Requirement:
Reproduce each of the items below verbatim, preserving every line as it appears. Omit the pictures from your reproduction.
-- Begin Records supplied --
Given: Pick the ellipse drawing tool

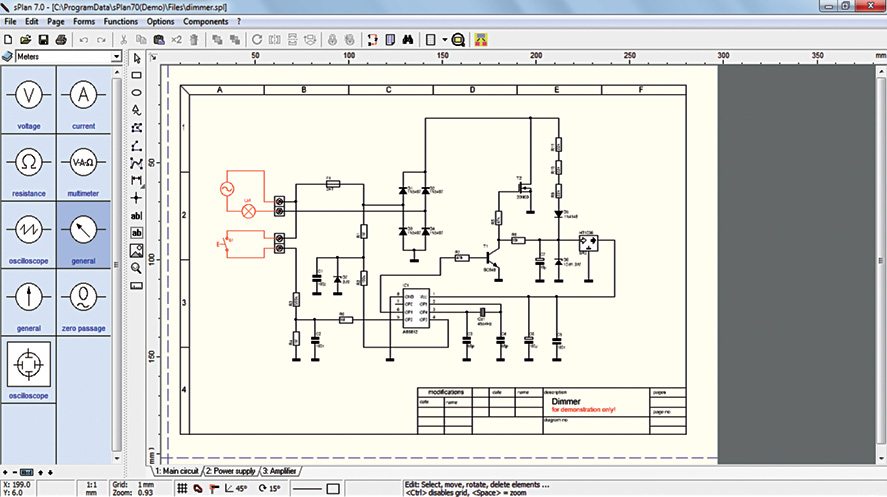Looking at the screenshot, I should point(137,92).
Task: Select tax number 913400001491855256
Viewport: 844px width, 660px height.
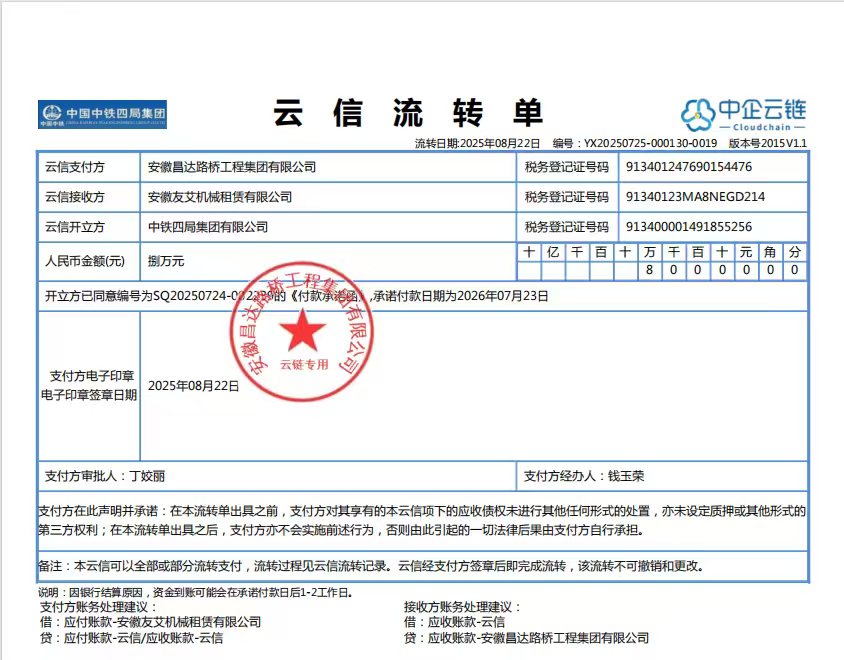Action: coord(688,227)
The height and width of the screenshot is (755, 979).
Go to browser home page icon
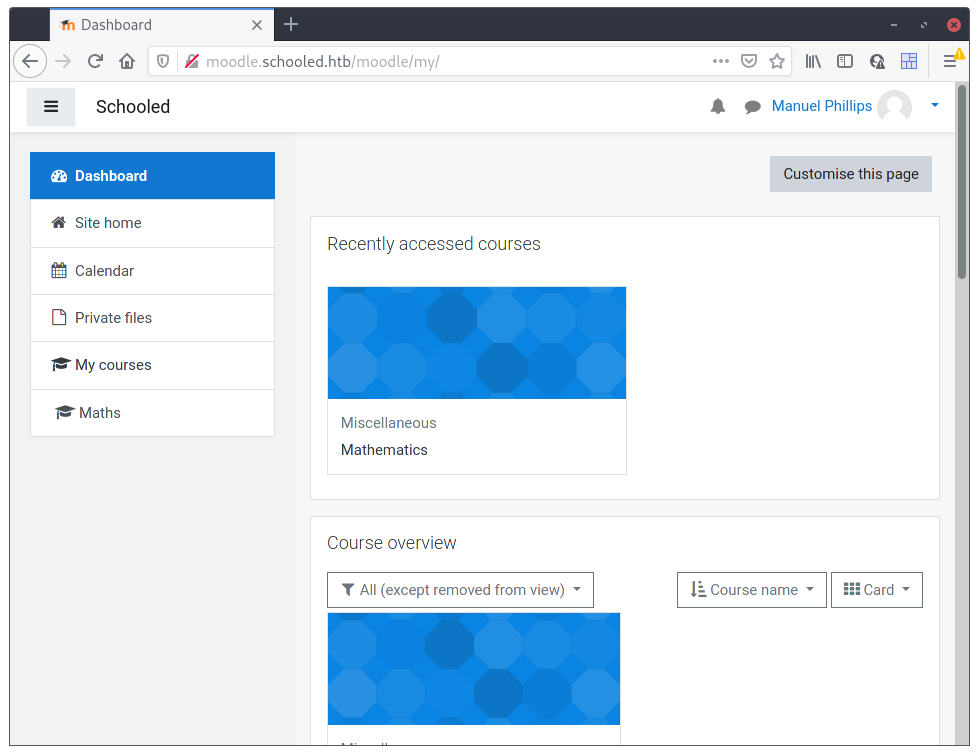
-- End Records supplied --
Final result:
Given: Pick the ellipse drawing tool

Looking at the screenshot, I should point(137,92).
Task: Select tax number 913400001491855256
Viewport: 844px width, 660px height.
Action: coord(688,227)
The height and width of the screenshot is (755, 979).
Go to browser home page icon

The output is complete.